*Activity*:
Your answer should be the lines below from the one with "You are a computer-use" to the one with "Instruction: Click the", both included, given again exactly and with nothing added.

*Study material*:

:::

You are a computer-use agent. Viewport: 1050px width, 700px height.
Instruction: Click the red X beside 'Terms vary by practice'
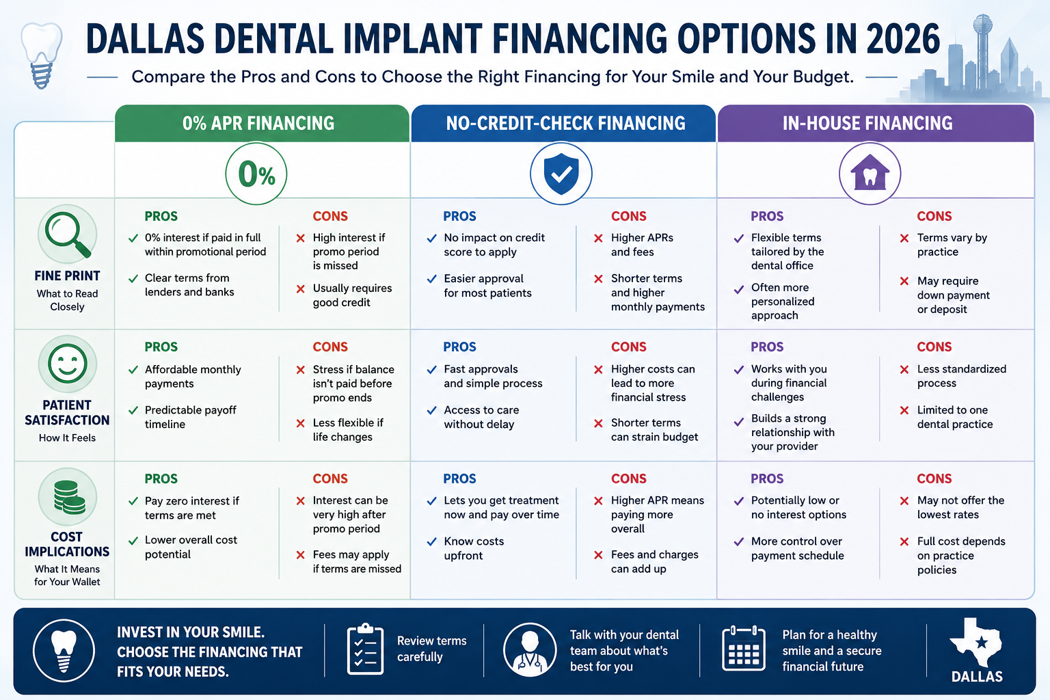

:::

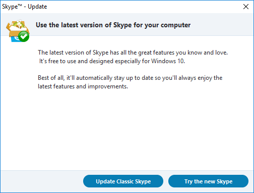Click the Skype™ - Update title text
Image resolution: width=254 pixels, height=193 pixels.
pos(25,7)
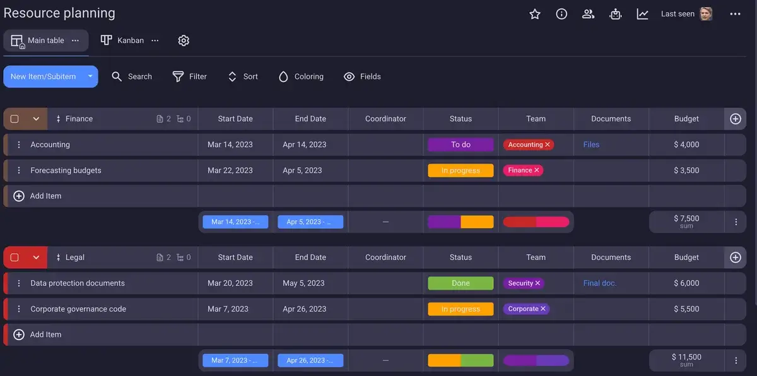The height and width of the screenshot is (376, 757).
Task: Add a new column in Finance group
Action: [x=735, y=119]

:::

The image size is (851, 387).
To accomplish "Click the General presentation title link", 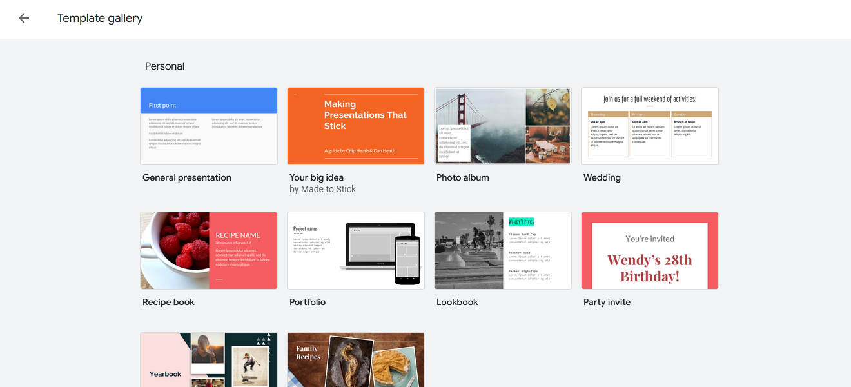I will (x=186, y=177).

:::

*Completed task*:
You are a computer-use agent. Viewport: 1050px width, 700px height.
Instruction: Click the red X beside 'Terms vary by practice'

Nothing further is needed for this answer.